Cavness explained that power is generated by con­suming natural gas and combusting it in the power generation process, generating electricity, which is then used to power the modular data center.

“Then that is distributed to a customized electrical distribution system that powers hundreds of servers inside of this containerized data center, and those are very energy intensive servers doing things like block­chain processing,” Cavness said.

According to Crusoe, the Digital Flare Mitigation sys­tem can reduce methane emissions by up to 95% and CO2e emissions by 39%.

“At the end of the day, we’re looking for really ener­gy-intensive, constantly running computing processes so we can have a high demand for energy,” Cavness said. “That’s what pairs well with the flaring—it’s a high energy waste pairing with the high energy demand.”

Crusoe Energy
Crusoe Energy’s Digital Mitigation System helps turn natural gas that would otherwise be flared into electricity for data processing centers. (Crusoe Energy)

Funding innovation

Securing funding for operations and new technologies in the upstream industry was challenging even before the COVID-19 pandemic, and it remains a substantial challenge amid the energy industry collapse. But the Oil and Gas Climate Initiative’s (OGCI) Climate Invest­ments fund maintains a long-term view of emissions management technologies.

The OGCI Climate Investments is a $1 billion-plus fund that invests in technologies designed to help decarbonize, among others, the oil and gas industry. The fund supports technologies and applications that reduce methane and CO2 emissions and can recycle and store CO2, according to the OGCI website.

In April, the OGCI fund, along with others, pro­vided Qnergy with $10 million in Series B funding to accelerate the deployment of its compressed air pneu­matics product, CAP3. The application, which couples Qnergy’s remote power generators with air compres­sors, offers a low-emission alternative to gas pneumatic devices, which vent spent gas into the atmosphere and are often used in upstream oil and gas operations.

Qnergy
Qnergy’s compressed air pneumatic system combusts methane gas that would normally be vented into the atmosphere. (Source: Qnergy)

----------

→ **EXERCISE DESCRIPTION**
Can you carry on the article about emissions-reduction technologies in oil and gas from the point where it stops?

----------

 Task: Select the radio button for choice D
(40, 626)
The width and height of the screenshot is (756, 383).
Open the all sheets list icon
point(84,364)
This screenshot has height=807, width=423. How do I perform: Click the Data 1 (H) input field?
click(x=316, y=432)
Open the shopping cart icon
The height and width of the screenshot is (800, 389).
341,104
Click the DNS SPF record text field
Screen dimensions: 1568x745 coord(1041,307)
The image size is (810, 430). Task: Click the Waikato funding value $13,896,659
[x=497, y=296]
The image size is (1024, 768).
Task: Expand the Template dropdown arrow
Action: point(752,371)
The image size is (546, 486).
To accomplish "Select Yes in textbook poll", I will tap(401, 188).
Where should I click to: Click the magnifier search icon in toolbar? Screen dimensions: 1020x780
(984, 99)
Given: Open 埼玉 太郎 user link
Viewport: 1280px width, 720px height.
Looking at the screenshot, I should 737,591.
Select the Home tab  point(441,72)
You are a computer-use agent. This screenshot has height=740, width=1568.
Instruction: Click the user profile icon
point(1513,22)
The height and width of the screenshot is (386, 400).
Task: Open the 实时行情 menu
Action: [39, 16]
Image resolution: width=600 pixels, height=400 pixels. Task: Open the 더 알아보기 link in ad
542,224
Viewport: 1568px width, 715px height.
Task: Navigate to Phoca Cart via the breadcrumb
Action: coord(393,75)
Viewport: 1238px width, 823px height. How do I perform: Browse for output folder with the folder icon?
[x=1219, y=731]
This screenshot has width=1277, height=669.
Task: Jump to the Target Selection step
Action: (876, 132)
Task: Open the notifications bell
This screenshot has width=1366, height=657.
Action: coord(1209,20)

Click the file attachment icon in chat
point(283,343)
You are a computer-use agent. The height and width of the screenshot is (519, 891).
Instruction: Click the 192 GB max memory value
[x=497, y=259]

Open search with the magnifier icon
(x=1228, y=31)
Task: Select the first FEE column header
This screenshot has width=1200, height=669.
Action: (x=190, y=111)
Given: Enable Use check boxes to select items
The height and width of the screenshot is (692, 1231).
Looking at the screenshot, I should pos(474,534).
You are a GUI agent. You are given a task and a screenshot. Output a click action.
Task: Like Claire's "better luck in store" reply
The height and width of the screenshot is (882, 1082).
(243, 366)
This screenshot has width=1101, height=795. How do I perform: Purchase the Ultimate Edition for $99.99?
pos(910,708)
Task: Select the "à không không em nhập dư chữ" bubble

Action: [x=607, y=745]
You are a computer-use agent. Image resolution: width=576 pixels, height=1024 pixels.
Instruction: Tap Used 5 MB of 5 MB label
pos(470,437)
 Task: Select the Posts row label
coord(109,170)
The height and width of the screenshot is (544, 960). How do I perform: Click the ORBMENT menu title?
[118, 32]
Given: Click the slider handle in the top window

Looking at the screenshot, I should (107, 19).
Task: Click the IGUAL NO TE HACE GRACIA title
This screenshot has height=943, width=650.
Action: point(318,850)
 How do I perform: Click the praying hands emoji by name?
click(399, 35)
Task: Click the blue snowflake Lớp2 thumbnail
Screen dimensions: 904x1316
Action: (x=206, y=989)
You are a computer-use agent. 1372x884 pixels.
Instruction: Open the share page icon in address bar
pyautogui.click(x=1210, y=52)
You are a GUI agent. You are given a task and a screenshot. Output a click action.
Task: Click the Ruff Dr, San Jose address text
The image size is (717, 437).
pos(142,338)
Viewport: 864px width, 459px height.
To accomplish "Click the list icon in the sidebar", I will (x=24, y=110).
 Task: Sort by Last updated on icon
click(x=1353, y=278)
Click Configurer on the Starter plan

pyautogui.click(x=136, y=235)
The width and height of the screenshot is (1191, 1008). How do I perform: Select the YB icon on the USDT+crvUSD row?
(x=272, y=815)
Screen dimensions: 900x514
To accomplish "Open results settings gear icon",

----------

→ **RESPONSE AREA**
“Gas pneumatics are responsible for about 20% to 40% of the gas industry’s supply chain in North America,” said Qnergy CEO Ory Zik. “And methane is a very potent greenhouse gas at 25 or even 85 times more than CO2, and the gas industry is very sensitive to those methane emissions. Pneumatic devices are among the easiest to solve. The same technology that is used for these pneumatic devices can be used when you use compressed air or clean air as the source of power. All you need conceptually is a power generator that com­presses the air and replaces natural gas or methane as a source of power with compressed air.”

Zik explained that Qnergy’s technology is based on the Stirling engine, which generates electricity by a cyclic compression of air and gas at differing tempera­tures. Qnergy’s CAP3 system combusts the normally vented methane.

“The oil and gas industry is focusing aggressively on reducing methane emissions throughout the sup­ply chain,” Zik said. “About 20% of those emissions are low-hanging fruit that can be updated through pneumatic devices. After focusing intensely on fugitive emissions through leak detection and correction, now the next stage is venting, and this is what this technology serves.”

Sam Gabbita, OGCI Climate Investments venture director, said Qnergy’s technology was appealing to the fund because it offered low-cost and reliable energy that can be applied at scale across much of the industry.

“There are about 250,000 pneumatic devices just in the U.S. alone,” Gabbita said. “And these are emitting about 14 million tons of CO2 when you convert the methane equivalent. So the opportunity to use Qnergy’s remote power engine to basically run compressed air rather than typical methane was a beautiful marriage. We liked the fact that there was established technology, and we loved the fact that we could use this established technology to decarbonize an important part of the oil and gas value chain.”